Forse ci vorranno altri dieci anni perché qualcuno, magari all’estero, vista l’eterna piaga omertosa dell’Italia, riconosca la verità su come andarono veramente le cose sulla tragica notte del 13 gennaio 2012, perché qualcuno risponda all’ovvia e scontata domanda di come e perché il comandante della più grande nave mai costruita in Italia, Francesco Schettino, colui che aveva guidato il colosso lungo quella rotta altre decine di volte, quella notte la portò a schiantarsi sugli scogli delle Scole, che conosceva a menadito, commettendo il fatale errore che nemmeno un mozzo alle prime armi avrebbe commesso girovagando col gommone.
La Voce lo ha scritto, documentato e raccontato fin dai primi giorni, con tanto di testimone, il medico spagnolo Jesus Bethencourt che un anno prima, rimasto solo a bordo della sua cabina sul Costa Concordia nel medesimo luogo e in quello stesso orario, mentre tutti festeggiavano nei saloni superiori, aveva visto le strane luci accendersi e spegnersi sulla costa del Giglio, segnali, manovre oscure, forse per trasportare a bordo grossi borsoni, magari quelle sostanze su cui nessuno può, per legge, investigare durante la navigazione, tranne il comandante che è, fino all’approdo, il dominus assoluto della nave.
Non ci sarebbe voluto molto per la Procura di Grosseto, in oltre cinque anni di processo, almeno a convocare quel teste, il quale del resto non aveva parlato alla Voce, bensì al quotidiano delle Canarie ABC, da cui avevamo ripreso la sua testimonianza.
Invece niente.

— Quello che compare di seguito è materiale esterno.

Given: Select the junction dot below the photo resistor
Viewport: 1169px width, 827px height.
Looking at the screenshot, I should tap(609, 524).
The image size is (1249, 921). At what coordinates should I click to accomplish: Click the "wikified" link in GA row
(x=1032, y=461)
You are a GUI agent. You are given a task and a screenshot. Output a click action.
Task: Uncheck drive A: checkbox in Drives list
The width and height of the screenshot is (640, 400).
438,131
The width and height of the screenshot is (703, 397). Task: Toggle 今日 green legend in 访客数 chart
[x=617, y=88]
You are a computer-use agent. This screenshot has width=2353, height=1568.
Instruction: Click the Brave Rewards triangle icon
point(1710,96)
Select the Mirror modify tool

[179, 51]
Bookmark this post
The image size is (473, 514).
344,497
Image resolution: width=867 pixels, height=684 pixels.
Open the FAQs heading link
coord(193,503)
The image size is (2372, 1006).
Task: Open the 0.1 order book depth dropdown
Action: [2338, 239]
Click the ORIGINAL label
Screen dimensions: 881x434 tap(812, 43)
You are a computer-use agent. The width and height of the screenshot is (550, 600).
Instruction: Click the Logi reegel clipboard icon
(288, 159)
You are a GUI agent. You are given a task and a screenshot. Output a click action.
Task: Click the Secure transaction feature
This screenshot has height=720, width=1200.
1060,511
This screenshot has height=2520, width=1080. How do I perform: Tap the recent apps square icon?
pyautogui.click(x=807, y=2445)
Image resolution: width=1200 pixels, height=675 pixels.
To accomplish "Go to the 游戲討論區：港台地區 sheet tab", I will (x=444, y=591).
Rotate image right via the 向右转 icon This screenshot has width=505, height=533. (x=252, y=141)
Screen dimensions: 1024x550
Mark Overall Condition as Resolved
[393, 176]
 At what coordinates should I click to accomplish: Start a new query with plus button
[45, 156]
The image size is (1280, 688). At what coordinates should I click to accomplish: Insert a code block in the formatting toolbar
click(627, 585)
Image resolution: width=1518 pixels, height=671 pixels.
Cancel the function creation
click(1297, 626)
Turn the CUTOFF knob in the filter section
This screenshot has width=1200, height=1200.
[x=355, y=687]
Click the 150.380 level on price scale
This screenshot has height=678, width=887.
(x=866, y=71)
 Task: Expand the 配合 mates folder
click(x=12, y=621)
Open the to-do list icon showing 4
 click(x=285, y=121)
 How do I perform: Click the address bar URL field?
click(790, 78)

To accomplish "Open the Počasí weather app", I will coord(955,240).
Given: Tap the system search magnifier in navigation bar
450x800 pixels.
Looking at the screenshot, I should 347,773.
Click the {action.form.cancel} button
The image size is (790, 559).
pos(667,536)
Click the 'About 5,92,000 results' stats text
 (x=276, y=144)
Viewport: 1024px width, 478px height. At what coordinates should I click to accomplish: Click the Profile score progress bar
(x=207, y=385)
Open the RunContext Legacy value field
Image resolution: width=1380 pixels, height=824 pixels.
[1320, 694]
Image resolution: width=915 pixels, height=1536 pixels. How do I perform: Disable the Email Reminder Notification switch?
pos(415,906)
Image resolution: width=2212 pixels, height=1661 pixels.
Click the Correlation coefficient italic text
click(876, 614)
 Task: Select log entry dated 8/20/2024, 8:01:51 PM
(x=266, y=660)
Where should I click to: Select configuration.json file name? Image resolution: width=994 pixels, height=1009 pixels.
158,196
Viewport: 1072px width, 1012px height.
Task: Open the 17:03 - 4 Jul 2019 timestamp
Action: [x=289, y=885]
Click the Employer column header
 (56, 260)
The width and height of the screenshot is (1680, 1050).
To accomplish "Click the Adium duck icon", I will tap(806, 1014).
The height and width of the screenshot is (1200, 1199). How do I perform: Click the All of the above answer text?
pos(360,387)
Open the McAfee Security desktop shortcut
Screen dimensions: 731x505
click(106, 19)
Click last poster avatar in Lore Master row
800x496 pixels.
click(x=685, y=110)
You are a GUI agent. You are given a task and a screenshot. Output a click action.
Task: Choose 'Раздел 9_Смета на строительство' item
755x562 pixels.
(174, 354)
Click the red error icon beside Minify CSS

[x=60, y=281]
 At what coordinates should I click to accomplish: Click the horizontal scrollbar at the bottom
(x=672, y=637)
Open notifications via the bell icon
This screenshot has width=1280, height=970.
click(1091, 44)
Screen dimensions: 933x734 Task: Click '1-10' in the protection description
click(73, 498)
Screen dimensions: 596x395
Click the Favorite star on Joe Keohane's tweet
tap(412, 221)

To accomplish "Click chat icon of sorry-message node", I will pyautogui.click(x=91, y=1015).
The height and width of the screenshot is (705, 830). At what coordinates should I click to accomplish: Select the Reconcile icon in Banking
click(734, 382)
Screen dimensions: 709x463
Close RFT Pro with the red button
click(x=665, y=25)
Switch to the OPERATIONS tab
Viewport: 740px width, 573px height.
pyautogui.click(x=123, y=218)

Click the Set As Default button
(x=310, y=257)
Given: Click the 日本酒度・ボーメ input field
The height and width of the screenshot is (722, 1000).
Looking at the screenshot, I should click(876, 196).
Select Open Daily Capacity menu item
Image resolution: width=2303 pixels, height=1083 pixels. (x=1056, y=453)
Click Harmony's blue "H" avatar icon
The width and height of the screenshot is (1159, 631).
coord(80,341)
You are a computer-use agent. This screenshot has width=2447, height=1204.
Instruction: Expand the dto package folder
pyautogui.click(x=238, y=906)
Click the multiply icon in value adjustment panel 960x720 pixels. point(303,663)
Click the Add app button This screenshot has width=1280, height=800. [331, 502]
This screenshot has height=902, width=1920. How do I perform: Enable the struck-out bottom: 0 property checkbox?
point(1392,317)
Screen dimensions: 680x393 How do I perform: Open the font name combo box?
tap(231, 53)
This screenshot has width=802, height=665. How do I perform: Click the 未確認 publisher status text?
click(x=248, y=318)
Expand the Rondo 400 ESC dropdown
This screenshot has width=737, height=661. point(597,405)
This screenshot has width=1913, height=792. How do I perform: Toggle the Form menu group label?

Come tante volte accaduto nella storia della “giustizia” all’italiana, la pista della malavita organizzata, dei boss che magari da tempo ricattavano i comandanti per i loro traffici – come peraltro era già stato dimostrato dalla Procura di Firenze nel caso di un’altra nave – beh, quella pista era meglio non toccarla. Bastava far bere agli italiani creduloni la pista del famoso “inchino”, che nessuna persona sana di mente avrebbe osato propinare all’opinione pubblica, né tanto meno credere.
Ci fa tornare alla mente il caso della piccola Yara Gambirasio. Anche quella volta la Voce aveva documentato che la camorra faceva affari in certi cantieri della bergamasca, che una famiglia di imprenditori edili originari del vesuviano era diventata così potente da incontrare alle feste magistrati ed altri esponenti della polizia giudiziaria locale. E che il papà della bambina probabilmente di lì a poco avrebbe dovuto testimoniare su quello che stava succedendo.
E anche lì, niente. Quei fili incandescenti non si toccano. Meglio far bere agli italiani – ancora una volta – che un padre di tre figli della stessa età della piccola Yara, la aveva uccisa non si sa bene come né perché. Si sa solo che quell’uomo è all’ergastolo, dal carcere continua ad urlare la sua innocenza e i suoi tenaci avvocati ancora, giustamente, non mollano, perché le prove del DNA non tornano. E non sono mai tornate.
Niente di niente pure per Melania Rea, ammazzata con modalità tipiche della camorra, con quel gesto esemplare che i clan commettono – ricordate la siringa piantata sul petto della povera ragazza? – per far sapere anche agli altri “capuzzielli” che non si traffica la droga in autonomia, bisogna trattare prima con loro. Ma anche là, tutti zitti. Perché si sa, se parli te la fanno pagare due volte.
Così Schettino tace, si fa i primi cinque anni di carcere, studia giurisprudenza a Rebibbia e ora spera che per buona condotta gli altri 11 gli vengano commutati in affidamento ai servizi sociali.
Salvatore Parolisi, marito di Melania, dietro le sbarre di Bollate ha ripreso anche lui gli studi e soprattutto coltiva la relazione con una nuova donna.
Nel filo rosso che collega queste tre tragiche vicende c’è un solo vincitore: i clan della camorra che, grazie ai loro tentacolari collegamenti con pezzi delle istituzioni, ma forse principalmente per il forte potere d’intimidazione nei confronti di inquirenti sempre più timidi, timorosi e impreparati, continuano ad ingrossare le casse del loro strapotere economico.
Però, almeno, dopo dieci anni di omertà smettiamola di parlare di bufale come “l’inchino”.
Non è solo un’offesa alle capacità cognitive degli italiani. E’ anche un oltraggio alle vittime.